(Records from a data collection)

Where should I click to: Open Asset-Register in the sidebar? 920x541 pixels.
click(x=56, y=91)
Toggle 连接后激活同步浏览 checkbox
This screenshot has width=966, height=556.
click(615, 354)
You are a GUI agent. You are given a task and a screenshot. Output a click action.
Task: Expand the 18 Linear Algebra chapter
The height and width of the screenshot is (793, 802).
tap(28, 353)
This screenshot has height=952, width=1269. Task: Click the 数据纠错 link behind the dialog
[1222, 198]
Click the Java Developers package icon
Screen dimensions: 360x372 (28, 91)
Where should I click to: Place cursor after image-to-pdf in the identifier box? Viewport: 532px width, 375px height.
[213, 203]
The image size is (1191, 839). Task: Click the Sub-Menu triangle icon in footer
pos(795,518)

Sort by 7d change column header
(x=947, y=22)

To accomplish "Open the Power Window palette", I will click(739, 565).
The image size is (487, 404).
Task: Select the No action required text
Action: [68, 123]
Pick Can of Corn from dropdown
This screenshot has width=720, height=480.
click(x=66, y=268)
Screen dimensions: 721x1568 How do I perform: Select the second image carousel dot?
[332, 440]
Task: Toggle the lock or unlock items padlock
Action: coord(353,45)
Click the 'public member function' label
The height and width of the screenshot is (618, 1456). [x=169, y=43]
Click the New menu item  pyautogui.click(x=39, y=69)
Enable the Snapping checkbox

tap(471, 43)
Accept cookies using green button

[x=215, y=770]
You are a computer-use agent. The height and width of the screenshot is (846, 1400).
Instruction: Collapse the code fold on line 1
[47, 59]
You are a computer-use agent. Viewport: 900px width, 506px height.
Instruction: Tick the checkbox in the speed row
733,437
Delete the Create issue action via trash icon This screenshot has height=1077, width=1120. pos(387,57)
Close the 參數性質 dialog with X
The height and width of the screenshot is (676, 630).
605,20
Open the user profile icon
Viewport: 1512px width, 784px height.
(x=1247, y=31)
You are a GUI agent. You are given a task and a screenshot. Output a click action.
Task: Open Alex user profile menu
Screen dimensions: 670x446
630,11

- _Work to do_: Retype the entries above line for line, with no changes at all.

- _Exercise result_:
Where should I click to: Open Asset-Register in the sidebar? 920x541 pixels.
click(x=56, y=91)
Toggle 连接后激活同步浏览 checkbox
This screenshot has width=966, height=556.
click(615, 354)
You are a GUI agent. You are given a task and a screenshot. Output a click action.
Task: Expand the 18 Linear Algebra chapter
The height and width of the screenshot is (793, 802).
tap(28, 353)
This screenshot has height=952, width=1269. Task: Click the 数据纠错 link behind the dialog
[1222, 198]
Click the Java Developers package icon
Screen dimensions: 360x372 (28, 91)
Where should I click to: Place cursor after image-to-pdf in the identifier box? Viewport: 532px width, 375px height.
[213, 203]
The image size is (1191, 839). Task: Click the Sub-Menu triangle icon in footer
pos(795,518)

Sort by 7d change column header
(x=947, y=22)

To accomplish "Open the Power Window palette", I will click(739, 565).
The image size is (487, 404).
Task: Select the No action required text
Action: [68, 123]
Pick Can of Corn from dropdown
This screenshot has width=720, height=480.
click(x=66, y=268)
Screen dimensions: 721x1568 How do I perform: Select the second image carousel dot?
[332, 440]
Task: Toggle the lock or unlock items padlock
Action: coord(353,45)
Click the 'public member function' label
The height and width of the screenshot is (618, 1456). [x=169, y=43]
Click the New menu item  pyautogui.click(x=39, y=69)
Enable the Snapping checkbox

tap(471, 43)
Accept cookies using green button

[x=215, y=770]
You are a computer-use agent. The height and width of the screenshot is (846, 1400).
Instruction: Collapse the code fold on line 1
[47, 59]
You are a computer-use agent. Viewport: 900px width, 506px height.
Instruction: Tick the checkbox in the speed row
733,437
Delete the Create issue action via trash icon This screenshot has height=1077, width=1120. pos(387,57)
Close the 參數性質 dialog with X
The height and width of the screenshot is (676, 630).
605,20
Open the user profile icon
Viewport: 1512px width, 784px height.
(x=1247, y=31)
You are a GUI agent. You are given a task and a screenshot. Output a click action.
Task: Open Alex user profile menu
Screen dimensions: 670x446
630,11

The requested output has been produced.